------ The input ------

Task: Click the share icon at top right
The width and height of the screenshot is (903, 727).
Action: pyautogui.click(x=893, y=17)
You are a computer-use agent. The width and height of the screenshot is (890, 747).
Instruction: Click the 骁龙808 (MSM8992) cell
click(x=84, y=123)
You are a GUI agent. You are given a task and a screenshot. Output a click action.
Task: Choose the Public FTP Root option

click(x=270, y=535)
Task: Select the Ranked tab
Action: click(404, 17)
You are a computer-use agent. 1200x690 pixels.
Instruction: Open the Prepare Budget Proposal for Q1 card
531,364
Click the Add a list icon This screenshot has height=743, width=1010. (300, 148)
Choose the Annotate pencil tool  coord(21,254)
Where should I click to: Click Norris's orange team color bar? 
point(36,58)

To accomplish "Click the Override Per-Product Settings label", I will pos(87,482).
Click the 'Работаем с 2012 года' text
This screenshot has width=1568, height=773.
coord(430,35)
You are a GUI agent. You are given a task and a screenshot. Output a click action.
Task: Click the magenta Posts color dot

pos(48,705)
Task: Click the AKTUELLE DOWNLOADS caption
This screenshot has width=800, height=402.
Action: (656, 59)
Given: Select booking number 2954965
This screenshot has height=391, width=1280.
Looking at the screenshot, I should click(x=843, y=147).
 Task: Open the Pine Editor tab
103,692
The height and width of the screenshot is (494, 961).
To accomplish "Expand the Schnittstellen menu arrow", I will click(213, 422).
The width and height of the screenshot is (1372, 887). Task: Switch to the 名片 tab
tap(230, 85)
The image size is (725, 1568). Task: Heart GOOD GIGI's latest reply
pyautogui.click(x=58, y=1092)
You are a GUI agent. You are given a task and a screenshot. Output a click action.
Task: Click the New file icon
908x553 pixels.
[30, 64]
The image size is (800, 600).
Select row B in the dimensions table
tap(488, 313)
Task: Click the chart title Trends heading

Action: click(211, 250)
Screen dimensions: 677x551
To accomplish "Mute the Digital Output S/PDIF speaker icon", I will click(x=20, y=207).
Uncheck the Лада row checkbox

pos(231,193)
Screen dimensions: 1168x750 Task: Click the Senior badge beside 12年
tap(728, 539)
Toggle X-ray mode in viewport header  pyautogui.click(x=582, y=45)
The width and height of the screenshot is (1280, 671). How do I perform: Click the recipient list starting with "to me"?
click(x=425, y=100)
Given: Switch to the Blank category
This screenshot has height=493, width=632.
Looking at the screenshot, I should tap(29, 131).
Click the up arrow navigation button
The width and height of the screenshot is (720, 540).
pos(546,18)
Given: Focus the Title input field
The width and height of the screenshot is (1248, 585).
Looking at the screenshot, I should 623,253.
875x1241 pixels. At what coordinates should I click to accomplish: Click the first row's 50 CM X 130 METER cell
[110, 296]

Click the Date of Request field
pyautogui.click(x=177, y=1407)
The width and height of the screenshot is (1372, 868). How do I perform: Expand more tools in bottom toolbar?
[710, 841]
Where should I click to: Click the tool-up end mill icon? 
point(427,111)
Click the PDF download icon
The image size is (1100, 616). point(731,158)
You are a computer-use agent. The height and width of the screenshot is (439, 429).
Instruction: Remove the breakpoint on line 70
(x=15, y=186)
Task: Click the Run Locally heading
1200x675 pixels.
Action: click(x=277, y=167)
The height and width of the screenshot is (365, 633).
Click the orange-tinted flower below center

------

■ Task goal
Make sure that every entry above is copied out exactly as it stands.

■ Solution for this problem
Task: Click the share icon at top right
The width and height of the screenshot is (903, 727).
Action: pyautogui.click(x=893, y=17)
You are a computer-use agent. The width and height of the screenshot is (890, 747).
Instruction: Click the 骁龙808 (MSM8992) cell
click(x=84, y=123)
You are a GUI agent. You are given a task and a screenshot. Output a click action.
Task: Choose the Public FTP Root option

click(x=270, y=535)
Task: Select the Ranked tab
Action: click(404, 17)
You are a computer-use agent. 1200x690 pixels.
Instruction: Open the Prepare Budget Proposal for Q1 card
531,364
Click the Add a list icon This screenshot has height=743, width=1010. (300, 148)
Choose the Annotate pencil tool  coord(21,254)
Where should I click to: Click Norris's orange team color bar? 
point(36,58)

To accomplish "Click the Override Per-Product Settings label", I will pos(87,482).
Click the 'Работаем с 2012 года' text
This screenshot has width=1568, height=773.
coord(430,35)
You are a GUI agent. You are given a task and a screenshot. Output a click action.
Task: Click the magenta Posts color dot

pos(48,705)
Task: Click the AKTUELLE DOWNLOADS caption
This screenshot has width=800, height=402.
Action: (656, 59)
Given: Select booking number 2954965
This screenshot has height=391, width=1280.
Looking at the screenshot, I should click(x=843, y=147).
 Task: Open the Pine Editor tab
103,692
The height and width of the screenshot is (494, 961).
To accomplish "Expand the Schnittstellen menu arrow", I will click(213, 422).
The width and height of the screenshot is (1372, 887). Task: Switch to the 名片 tab
tap(230, 85)
The image size is (725, 1568). Task: Heart GOOD GIGI's latest reply
pyautogui.click(x=58, y=1092)
You are a GUI agent. You are given a task and a screenshot. Output a click action.
Task: Click the New file icon
908x553 pixels.
[30, 64]
The image size is (800, 600).
Select row B in the dimensions table
tap(488, 313)
Task: Click the chart title Trends heading

Action: click(211, 250)
Screen dimensions: 677x551
To accomplish "Mute the Digital Output S/PDIF speaker icon", I will click(x=20, y=207).
Uncheck the Лада row checkbox

pos(231,193)
Screen dimensions: 1168x750 Task: Click the Senior badge beside 12年
tap(728, 539)
Toggle X-ray mode in viewport header  pyautogui.click(x=582, y=45)
The width and height of the screenshot is (1280, 671). How do I perform: Click the recipient list starting with "to me"?
click(x=425, y=100)
Given: Switch to the Blank category
This screenshot has height=493, width=632.
Looking at the screenshot, I should tap(29, 131).
Click the up arrow navigation button
The width and height of the screenshot is (720, 540).
pos(546,18)
Given: Focus the Title input field
The width and height of the screenshot is (1248, 585).
Looking at the screenshot, I should 623,253.
875x1241 pixels. At what coordinates should I click to accomplish: Click the first row's 50 CM X 130 METER cell
[110, 296]

Click the Date of Request field
pyautogui.click(x=177, y=1407)
The width and height of the screenshot is (1372, 868). How do I perform: Expand more tools in bottom toolbar?
[710, 841]
Where should I click to: Click the tool-up end mill icon? 
point(427,111)
Click the PDF download icon
The image size is (1100, 616). point(731,158)
You are a computer-use agent. The height and width of the screenshot is (439, 429).
Instruction: Remove the breakpoint on line 70
(x=15, y=186)
Task: Click the Run Locally heading
1200x675 pixels.
Action: click(x=277, y=167)
The height and width of the screenshot is (365, 633).
Click the orange-tinted flower below center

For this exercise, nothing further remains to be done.